La paciente había sido diagnosticada de vih hace 10 años , en los años 80 durante 6 años fue
adicta a consumo de drogas vía parenteral y al iniciar tratamiento con antirretrovirales pierde
grasa facial y refiere que destaca más su nariz , la paciente refleja que desde pequeña se
meten con ella por tener "nariz de cerdito".
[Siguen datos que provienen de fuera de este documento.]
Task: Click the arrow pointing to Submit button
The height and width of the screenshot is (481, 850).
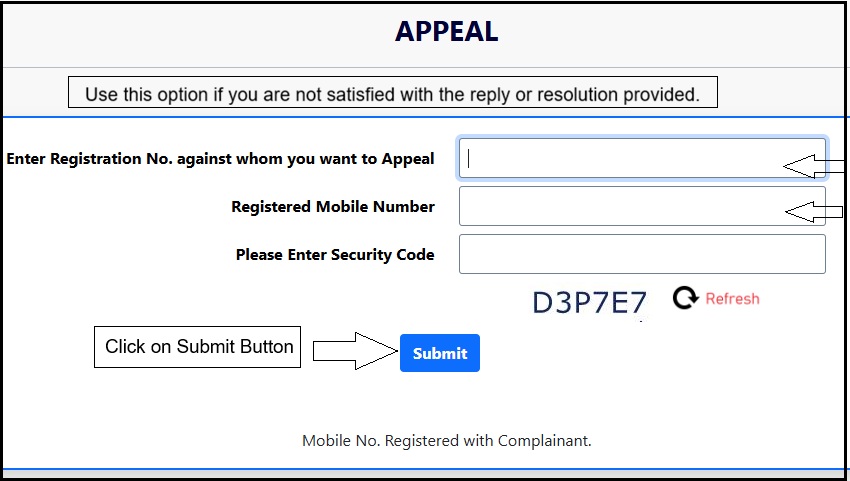Action: point(355,351)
Se evidencian síntomas de trastorno dismórfico corporal y clínica afectiva, se trata con
medicación antidepresiva sin obtener mejoría y posteriormente la paciente decide operarse de
la nariz a través de la seguridad social, tras la operación la paciente mejora su clínica afectiva
y referencial.
De nuevo la paciente es derivada a los servicios de salud mental en abril del 2017, la paciente
relata que lleva años que sólo sale de casa para trabajar por las mañanas cuidando a un
matrimonio anciano, por las tardes y los fines de semana es incapaz de salir a la calle, al
entrevistar al marido con el consentimiento de la paciente, con la idea de que pueda hacer de
coterapéuta observamos que presenta un delirio compartido con su marido. Refieren que
cuando sale a la calle todos le hacen fotos y hablan de su nariz, especialmente si son personas
de origen árabe o de origen africano, también se observa clínica afectiva en la paciente
asociada al delirio, se deriva de nuevo el caso a psiquiatría y se pauta antidepresivo y
neuroléptico a dosis bajas a la vez que se realiza psicoterapia cognitivo conductual.
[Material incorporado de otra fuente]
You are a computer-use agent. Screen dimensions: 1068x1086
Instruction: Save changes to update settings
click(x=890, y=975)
La psicoterapia y la medicación resultan insuficientes, quedando como única opción el ingreso
de la paciente para poder tratar a la vez el delirio compartido con el marido que refuerza la
conducta evitativa social de la paciente, así como las ideas deliroides.
El tratamiento consiste en separar a los integrantes de la díada psicótica, dar tratamiento
formal al polo primario y esperar la mejoría en el polo secundario con el simple cese de la
interacción. Esto tiene un valor tanto diagnóstico como terapéutico.
En segunda instancia, se decide qué intervención utilizar en el polo primario. Generalmente se
requiere la instauración de tratamiento antipsicótico, así como intervenciones terapéuticas de
apoyo, terapia cognitivo-conductual y psicoeducación.
En el seguimiento se ha de establecer un calendario de visitas breves pero regulares. Se ha de
entender el sufrimiento del paciente y desarrollar una actitud interesada y centrada en el
enfermo. Los síntomas pueden parecer exagerados, pero el sufrimiento del paciente es
siempre real. Para evitar la frustración en ambas partes, el objetivo no debe ser eliminar
totalmente los síntomas, sino ayudar al paciente a manejarlos o convivir con ellos.